Le blues des gardiens de prison israéliens

Israël.

Le blues des gardiens de prison israéliens
(Crédit: service pénitentiaire israélien)

Depuis lundi, les Israéliens découvrent avec stupeur les négligences en série qui ont permis à six détenus palestiniens de haute sécurité de s'évader de la prison Gilboa. Ainsi, l'administration pénitentiaire israélienne est confrontée à l'érosion de sa dissuasion. Comme Tsahal sur le front de Gaza, les surveillants pénitentiaires doivent choisir entre la stricte application des consignes et le maintien du calme. Cela fait apparemment plusieurs années qu'ils ont opté pour la deuxième formule. Et pour maintenir le calme, c'est simple : il suffit de ne pas bouleverser la routine des détenus. Et cela commence par leur sédentarité. Une des méthodes pour prévenir la création d'organisations à l'intérieur de la prison et aussi toute tentative d'évasion consiste à déplacer les détenus d'une cellule à l'autre, ou d'un bâtiment à l'autre, de manière tout à fait aléatoire. Ça ne vaut pas la peine de commencer à creuser un tunnel quand on sait qu'on risque de déménager à tout moment. Seulement, les détenus ne se laissent plus déplacer sans réagir. Une inspection ou un transfert peut suffire à déclencher une mutinerie. Alors, pour être tranquille, l'administration pénitentiaire préfère renoncer. Et puis il y a toujours la crainte d'une agression ou d'une prise d'otage de surveillants et pour les éviter, on s'abstient de faire trop d'inspection en règle des cellules. Ce qui vaut aussi pour la contrebande de téléphones cellulaires. Beaucoup de détenus sécuritaires en disposent alors que leur usage est censé être interdit ou en tout cas limité. Et le brouillage n'est pas plus dissuasif, puisqu'il risque là encore de déclencher des émeutes. Donc, dans plusieurs prisons, dont celle de Gilboa, on y a renoncé.
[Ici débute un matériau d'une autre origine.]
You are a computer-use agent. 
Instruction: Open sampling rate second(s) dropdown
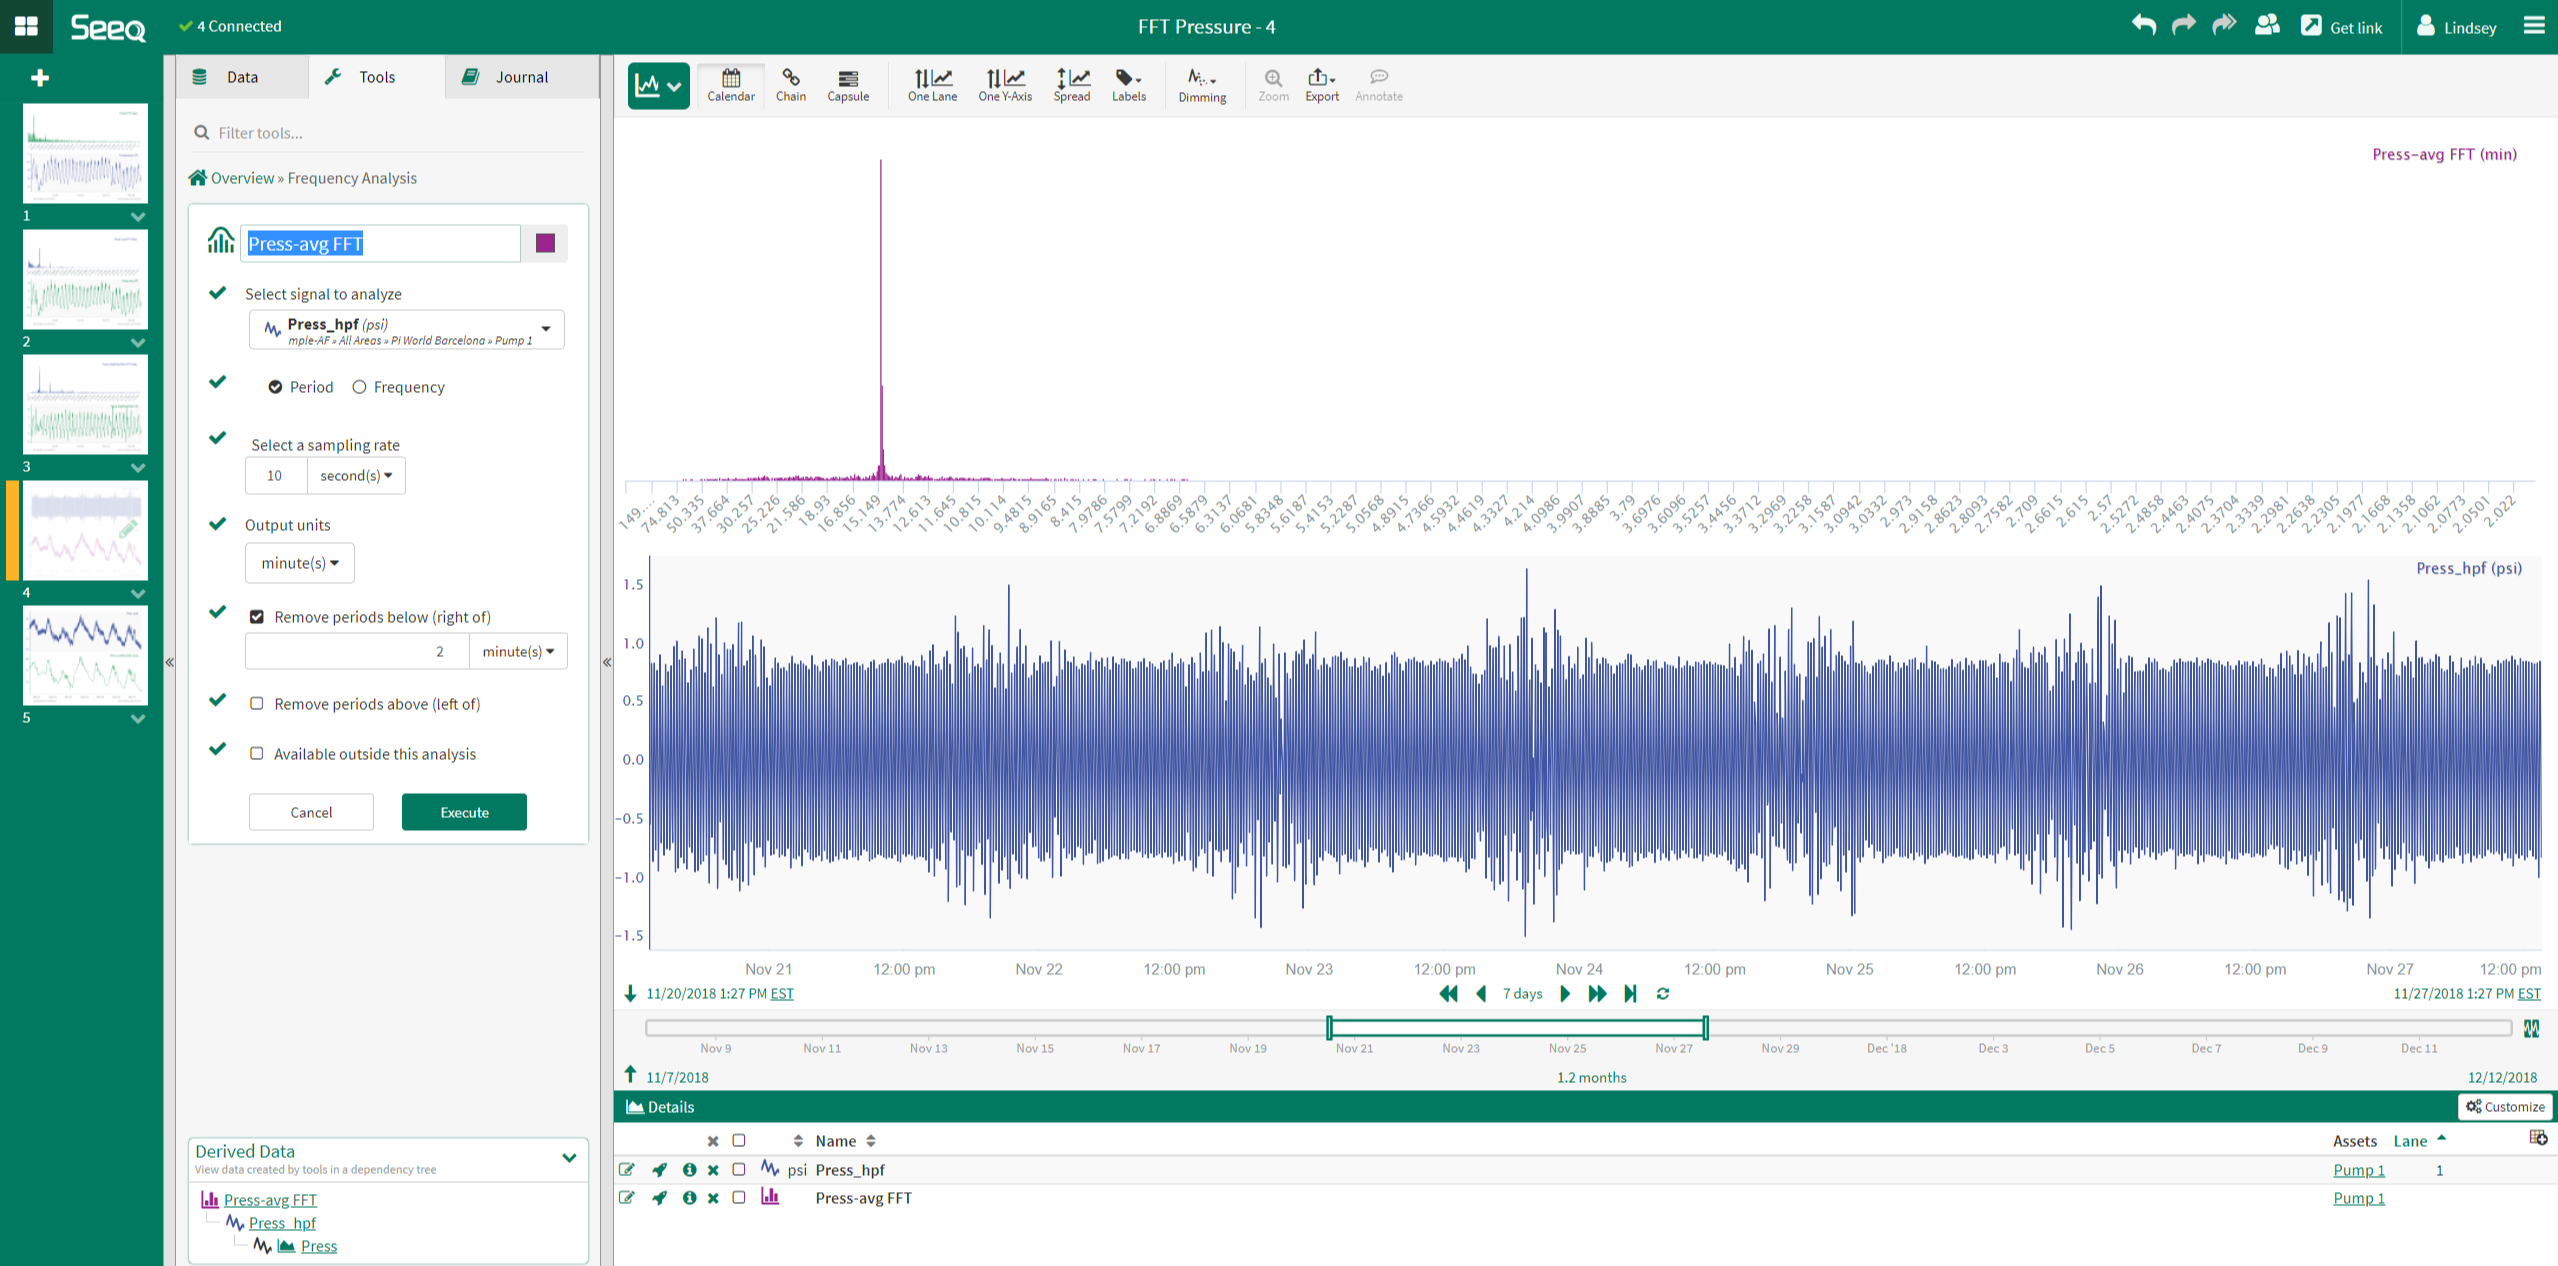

En outre, les détenus sécuritaires palestiniens sont parfaitement hiérarchisés. Chaque faction, Fatah, Jihad ou Hamas, a son responsable, lui-même soumis à la chaine de commandement de son organisation, qui dispose d'un état-major en prison, comme il en a un dans la Bande de Gaza ou en exil. D'un côté, cela permet à la direction pénitentiaire d'avoir des interlocuteurs, dont elle sait qu'ils feront respecter les consignes, mais de l'autre, cela veut dire aussi qu'elle est en face d'une véritable force politique. On a d'ailleurs déjà vu par le passé des actions coordonnées entre des émeutes sur le terrain contre des soldats de Tsahal et des actions, par exemple de type grève de la faim dans les prisons, les unes stimulant les autres.

Dans l'affaire de l'évasion de Gilboa, ce n'est donc pas la chance qui a permis aux détenus de préparer tranquillement leur évasion et de creuser leur tunnel en sachant qu'ils ne seraient pas dérangés. Reste que la démotivation des surveillants pénitentiaires s'est apparemment étendue à d'autres négligences. Quand les premiers appels de témoins intrigués par la circulation de six hommes au milieu de la nuit sont arrivés au standard de la police, il a été impossible de vérifier auprès du centre Gilboa s'il s'était passé quelque chose. Le secrétariat de la prison avait oublié d'alerter la station de police voisine qu'elle avait changé de numéro de téléphone. Dans ces conditions, les terroristes n'ont aucun mérite. Même les Dalton auraient réussi à s'évader.